Interest cost is affecting profitability

Q4, March quarter
Business Standard Editorial Comment Mumbai
3 min read Last Updated : May 10 2023 | 10:00 PM IST
An examination of the Q4FY23 (January-March 2023) results of some 500 listed companies indicates a slowdown in profitability, though revenues have grown and there are early signs of consumption picking up. Costs have gone up due to inflation. The rising cost of financing and increasing wage bills are all hitting margins. For this overall sample, operating revenues have grown 14 per cent year on year. But operating expenses have also grown 13 per cent while employee-related costs are up 23 per cent and interest costs have risen by a whopping 37 per cent. Operating profits are up 16 per cent, but thanks to high finance costs, net profits are flat — up by a nominal 0.7 per cent.

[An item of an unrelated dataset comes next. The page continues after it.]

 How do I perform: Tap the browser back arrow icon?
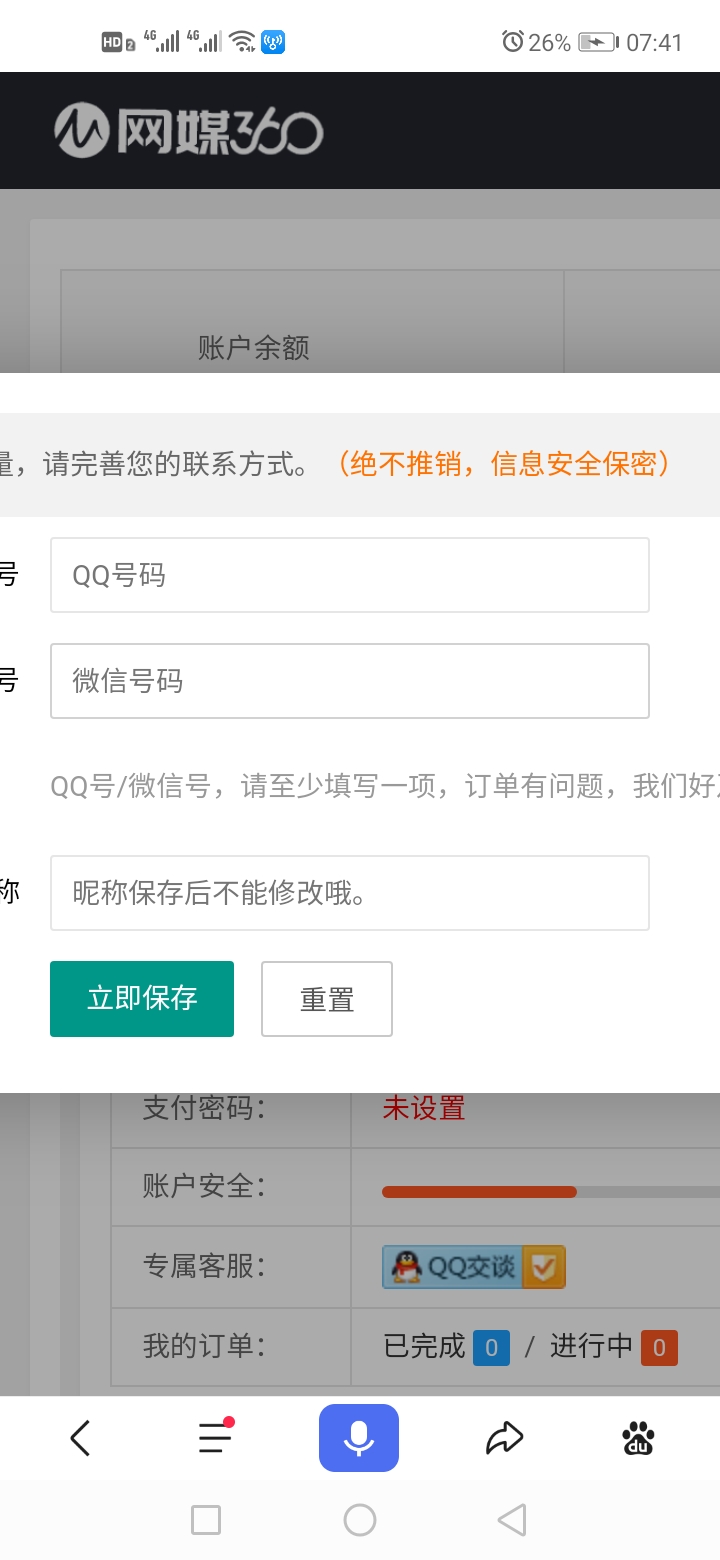[80, 1439]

When volatile sectors such as refineries, banks, and non-banking financial companies (NBFCs) are excluded, the results look worse. Revenues are up 12 per cent but operating profits are down 4 per cent, and net profits are down 11 per cent with interest costs spiralling up 39 per cent. In a sense, this may be a normalisation of economic conditions. FY22 had seen corporate profits rise to 4.3 per cent of gross domestic product, which was a decadal high in ratio terms. This happened on the back of a combination of relatively low inflation, tax cuts, and cost-cutting. The interest-inflation cycle clearly reversed in FY23. The central bank started increasing rates in May 2022, and there’s little flab left for corporations to shed.

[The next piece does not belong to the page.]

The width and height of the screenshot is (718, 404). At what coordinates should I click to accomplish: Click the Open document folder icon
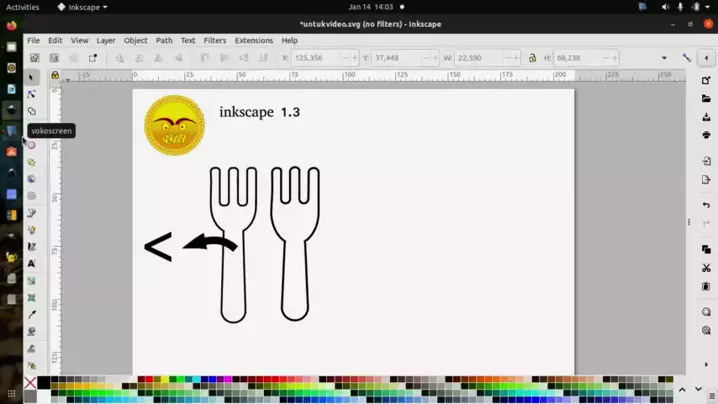coord(706,99)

Banks incidentally enjoyed a reasonably strong Q4, despite rate hikes. Credit expansion hit 32 per cent and fee-based incomes grew 24 per cent for a sample of 25 listed banks. However, interest costs also rose by 36 per cent as the credit-deposit ratio tightened and banks started to pay more for funding. Adjusted net profits grew by 32 per cent for the sector. NBFCs also did well with 35 per cent growth in net profits. The higher cost of finance indicates deposit rates have risen, which in turn implies monetary conditions will further tighten since banks always raise their deposit rates with a lag. On the consumption front, automobiles and fast-moving consumer goods are considered. The FMCG sector has seen a 22 per cent rise in net sales, with a 35 per cent rise in earnings before interest, taxes, depreciation, and amortisation (EBITDA) and a 36 per cent rise in net profits, despite interest costs rising 39 per cent. The automobile sector has seen an 18 per cent rise in net sales, and a 31 per cent rise in EBITDA along with a 29 per cent rise in net profit. The two-wheeler majors have all delivered enhanced sales and profits. This suggests some revival in consumption.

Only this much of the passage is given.